▸ **Task to carry out**
Search the data below for the string "height". Extract every line that contains it.

▸ **Listed entries**
******

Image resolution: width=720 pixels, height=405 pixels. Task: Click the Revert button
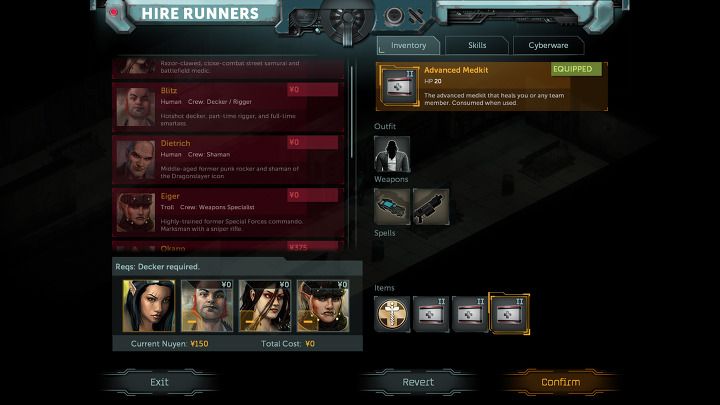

******

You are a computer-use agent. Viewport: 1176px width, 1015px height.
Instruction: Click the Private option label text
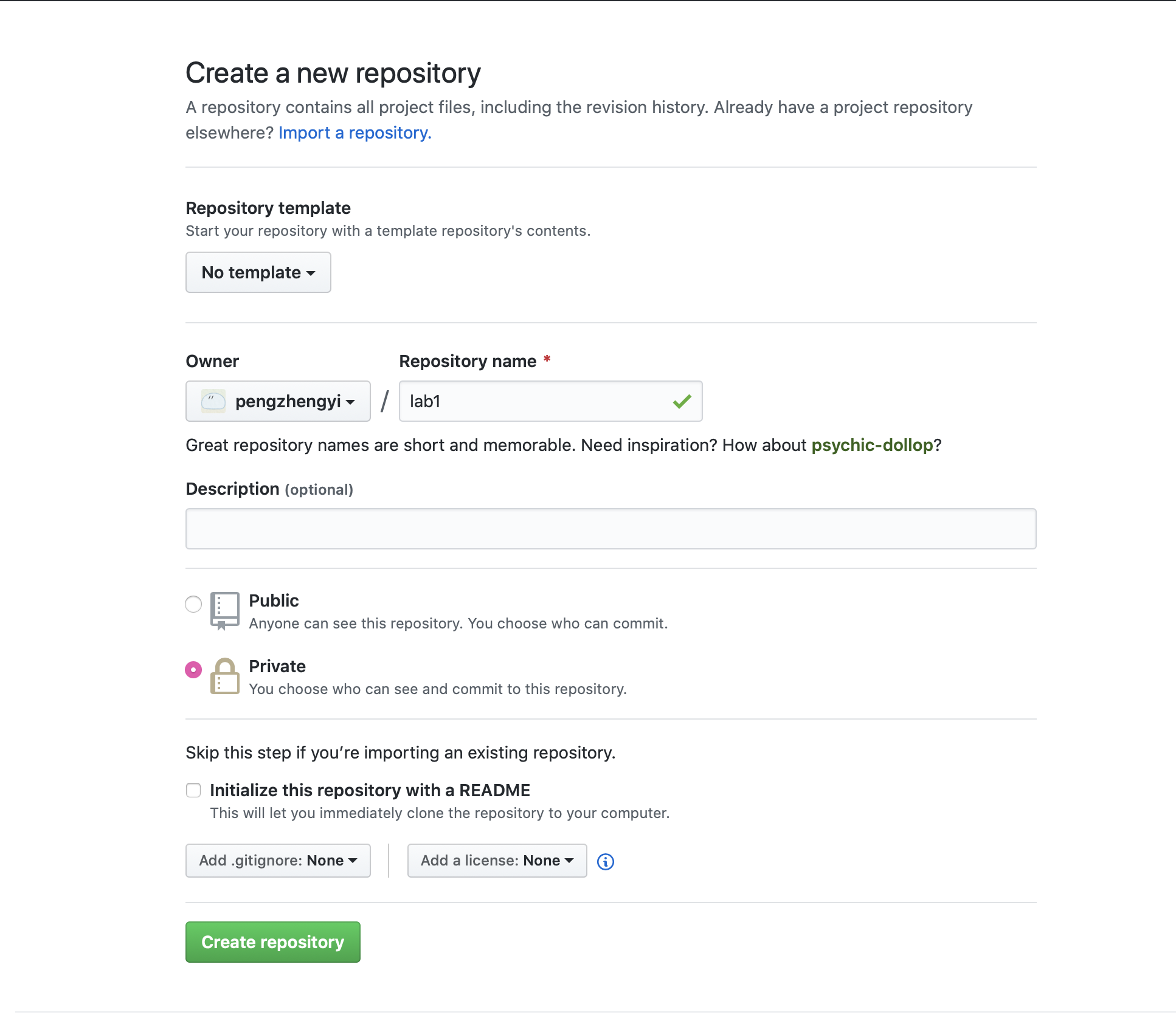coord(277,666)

******

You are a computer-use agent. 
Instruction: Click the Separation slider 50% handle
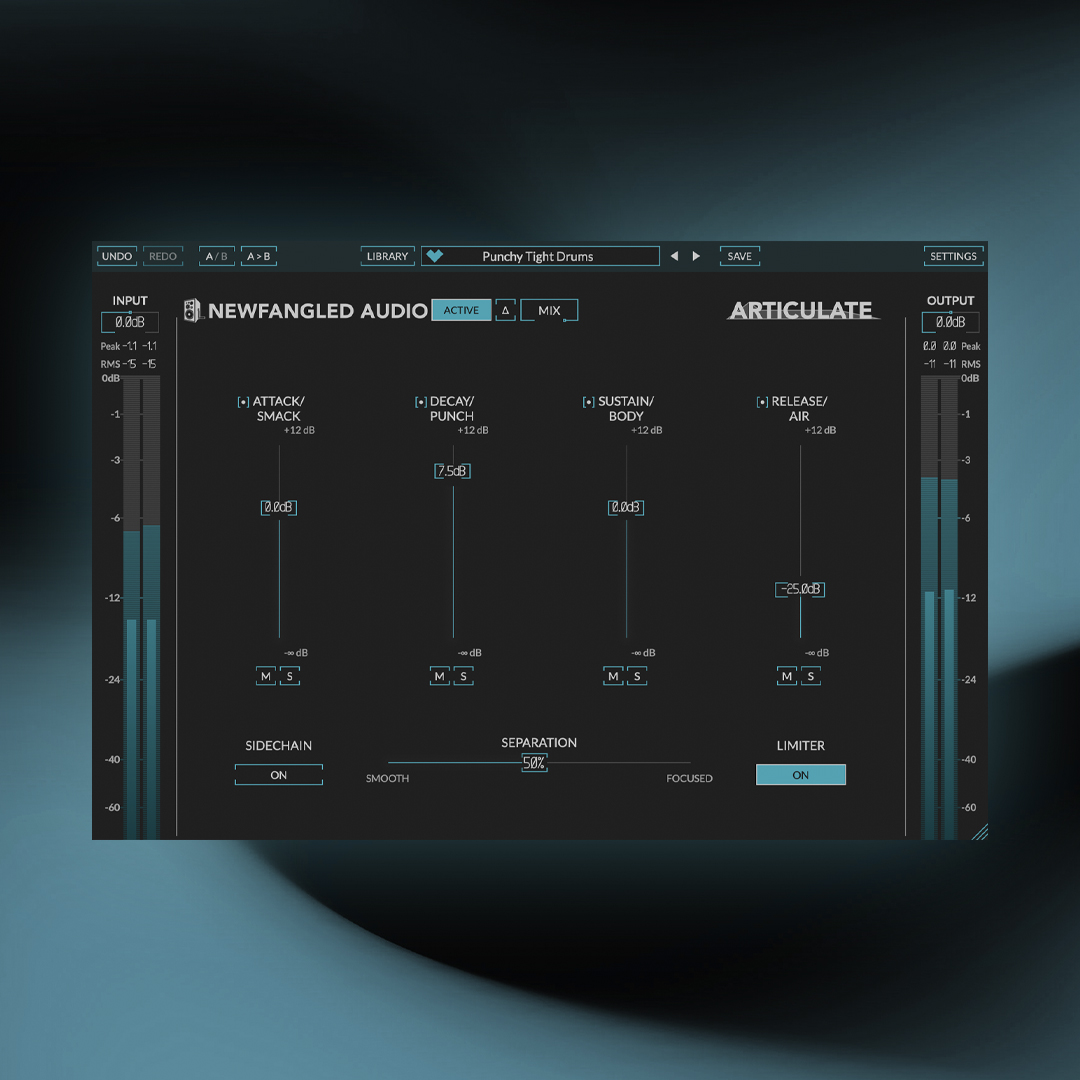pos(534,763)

******

▸ **Expected output**
Image resolution: width=720 pixels, height=405 pixels. Task: Click the Revert button
You are a computer-use agent. Viewport: 1176px width, 1015px height.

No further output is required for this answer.